Gerard Depardieu, as flawed as he is flamboyant, rose from poverty to personify an unabashed Frenchness, but the love affair soured
- An actor of sublime sensitivity, Depardieu never smoothed the rough edges that marked his early life as a rent boy, grave robber and, as he himself said, a thug
- His talent is such that he has always been forgiven for his misdeeds off screen, but that may change now French police are investigating him for rape
Gerard Depardieu’s giant frame may have ballooned over the years, with his love of food and drink overshadowing his art, but until now the French actor’s outrageous talent has always ensured he would be forgiven – even as he cosied up to Russian leader Vladimir Putin.
Darkness has never been far from the actor whose sublime sensitivity in such international hits as Jean de Florette and Cyrano de Bergerac made him one of cinema’s greats. In Depardieu the brute and the poet sit uneasily together and are what make him so magnetic on screen.
The man who would come to personify a certain type of unabashed, expansive Frenchness grew up in extreme poverty, the son of an illiterate, alcoholic metal worker father. He was the third of six children. Depardieu said his mother told him she had tried to abort him using knitting needles. They couldn’t afford another baby.
By his own account, he mixed with bad company, hanging out with prostitutes before working as a rent boy and committing various crimes, including grave robbing.
At 16 he landed in jail for stealing a car and at 20 “the thug in me was alive and well”, he wrote in his 2014 autobiography. Acting proved a salvation. He started on stage in Paris in 1965 and his breakout film came nearly a decade later, playing a ruffian in the erotic comedy Les Valseuses (Going Places).

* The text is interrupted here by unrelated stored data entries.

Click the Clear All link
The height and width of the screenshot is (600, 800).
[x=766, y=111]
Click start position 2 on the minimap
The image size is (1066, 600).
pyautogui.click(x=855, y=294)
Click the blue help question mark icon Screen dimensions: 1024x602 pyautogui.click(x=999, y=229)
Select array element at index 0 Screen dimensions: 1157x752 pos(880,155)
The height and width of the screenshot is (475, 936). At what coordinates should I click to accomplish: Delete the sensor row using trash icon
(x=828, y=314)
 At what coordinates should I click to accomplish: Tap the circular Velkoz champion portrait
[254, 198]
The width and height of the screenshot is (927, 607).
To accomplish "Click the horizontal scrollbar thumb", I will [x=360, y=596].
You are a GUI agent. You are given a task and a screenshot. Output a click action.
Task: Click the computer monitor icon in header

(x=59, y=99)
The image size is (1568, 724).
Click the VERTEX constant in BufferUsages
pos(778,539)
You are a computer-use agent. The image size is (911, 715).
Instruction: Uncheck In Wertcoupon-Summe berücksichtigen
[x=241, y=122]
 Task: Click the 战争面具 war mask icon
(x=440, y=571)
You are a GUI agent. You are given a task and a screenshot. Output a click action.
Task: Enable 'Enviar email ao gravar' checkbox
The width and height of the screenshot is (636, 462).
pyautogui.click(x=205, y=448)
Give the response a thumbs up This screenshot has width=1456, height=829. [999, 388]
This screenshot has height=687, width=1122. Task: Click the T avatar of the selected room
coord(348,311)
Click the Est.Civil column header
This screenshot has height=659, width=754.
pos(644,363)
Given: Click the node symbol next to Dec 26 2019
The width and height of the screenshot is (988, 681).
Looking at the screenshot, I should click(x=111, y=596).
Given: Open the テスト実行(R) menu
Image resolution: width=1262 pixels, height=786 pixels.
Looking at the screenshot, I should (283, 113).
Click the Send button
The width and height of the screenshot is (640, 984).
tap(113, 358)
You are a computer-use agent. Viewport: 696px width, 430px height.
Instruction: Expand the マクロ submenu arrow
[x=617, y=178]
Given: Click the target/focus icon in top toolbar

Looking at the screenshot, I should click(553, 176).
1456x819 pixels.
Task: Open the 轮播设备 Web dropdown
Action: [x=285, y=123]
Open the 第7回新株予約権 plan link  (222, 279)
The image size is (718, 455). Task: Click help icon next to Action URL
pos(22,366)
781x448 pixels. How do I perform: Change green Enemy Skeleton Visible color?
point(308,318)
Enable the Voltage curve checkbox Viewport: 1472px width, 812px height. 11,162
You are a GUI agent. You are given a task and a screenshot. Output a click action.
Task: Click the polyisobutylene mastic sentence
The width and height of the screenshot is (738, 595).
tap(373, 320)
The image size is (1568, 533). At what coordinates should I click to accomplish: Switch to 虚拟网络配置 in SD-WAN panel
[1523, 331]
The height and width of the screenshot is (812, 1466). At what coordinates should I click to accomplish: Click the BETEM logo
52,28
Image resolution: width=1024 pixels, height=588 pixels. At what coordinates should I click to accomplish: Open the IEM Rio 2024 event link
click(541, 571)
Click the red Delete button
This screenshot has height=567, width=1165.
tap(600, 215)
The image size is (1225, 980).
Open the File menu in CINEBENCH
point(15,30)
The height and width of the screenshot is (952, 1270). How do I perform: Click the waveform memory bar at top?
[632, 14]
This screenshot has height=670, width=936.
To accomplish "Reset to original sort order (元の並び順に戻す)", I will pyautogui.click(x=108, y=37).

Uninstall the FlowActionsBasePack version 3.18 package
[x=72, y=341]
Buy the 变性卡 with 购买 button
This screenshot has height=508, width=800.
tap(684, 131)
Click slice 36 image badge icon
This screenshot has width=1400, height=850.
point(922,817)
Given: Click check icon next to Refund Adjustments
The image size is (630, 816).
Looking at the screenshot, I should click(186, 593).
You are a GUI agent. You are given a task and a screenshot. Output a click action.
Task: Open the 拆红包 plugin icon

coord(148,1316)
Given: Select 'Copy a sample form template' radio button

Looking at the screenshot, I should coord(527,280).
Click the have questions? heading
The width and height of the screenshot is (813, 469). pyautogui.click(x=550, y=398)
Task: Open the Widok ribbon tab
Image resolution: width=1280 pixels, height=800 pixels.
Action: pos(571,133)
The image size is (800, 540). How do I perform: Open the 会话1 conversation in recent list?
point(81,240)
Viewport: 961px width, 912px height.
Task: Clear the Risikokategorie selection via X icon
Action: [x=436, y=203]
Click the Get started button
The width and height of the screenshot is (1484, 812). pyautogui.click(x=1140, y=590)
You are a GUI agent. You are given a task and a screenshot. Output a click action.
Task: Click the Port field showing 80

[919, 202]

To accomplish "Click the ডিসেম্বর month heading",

Money, he has never been embarrassed to admit, was the motivating factor in him first becoming an actor. “That may sound vulgar but that’s how it is,” he said in 2015.
Depardieu’s star rose in Hollywood with the Oscar-nominated Green Card, in which he and Andie McDowell tried to cheat US immigration with an arranged marriage and then fell in love.
Depardieu’s physique and large nose did not fit with the Hollywood model, but his endearing, friendly-giant portrayal won him admirers worldwide. “He dominates the screen merely by leaving no room on it for anybody else,” wrote the critic and poet Clive James in 2017. “I have always wanted to be him.”
Despite his uncontested place among the global film elite, Depardieu never smoothed the edges of his rough beginnings.
His future in Hollywood and his hotly tipped best actor hopes for Cyrano in 1991 crashed and burned after an interview with Time magazine in which he claimed he witnessed many rapes during his dirt-poor childhood. “I say a lot of stupid things,” the actor later said, trying to limit the damage, with a mistranslation of one of his quotes not helping.
Scandal followed scandal, veering from the comic to the tragic. His relations with son Guillaume were so bad the younger Depardieu was charged with pointing a pistol at his father in 2003. Guillaume, a hugely talented actor who struggled with drug addiction and lost a leg in a motorcycle accident, died in 2008 without reconciling with the father he described as selfish and violent.
“I basically screwed up with those I love,” Depardieu later admitted.
Meanwhile, the circus of his private life veered from drink-driving offences to no-shows at high-profile film premieres, controversial friendships, and one particularly notorious episode missing the bottle he was trying to urinate in on a plane.
“I’m not a monster. I’m just a man who wants to pee,” he told CNN after the story had been plastered across the world’s gossip pages.
Depardieu has four children with three partners, the longest relationship being with Elisabeth, an actress whom he married in 1970 and divorced in 2006.
Known for his gargantuan appetite, he owns several restaurants, vineyards, bistros and brasseries around the world. His love of wine is matched by his astonishing capacity for consuming it, reportedly downing up to six bottles some days, though in his autobiography he claims the number can reach 14.
“If I hadn’t been an actor,” he said, “I’d happily be a pastry chef or a butcher.”
“I’m a citizen of the world,” he declared. “France is likely to become a Disneyland for foreigners, populated by imbeciles making wine and stinky cheese for tourists.”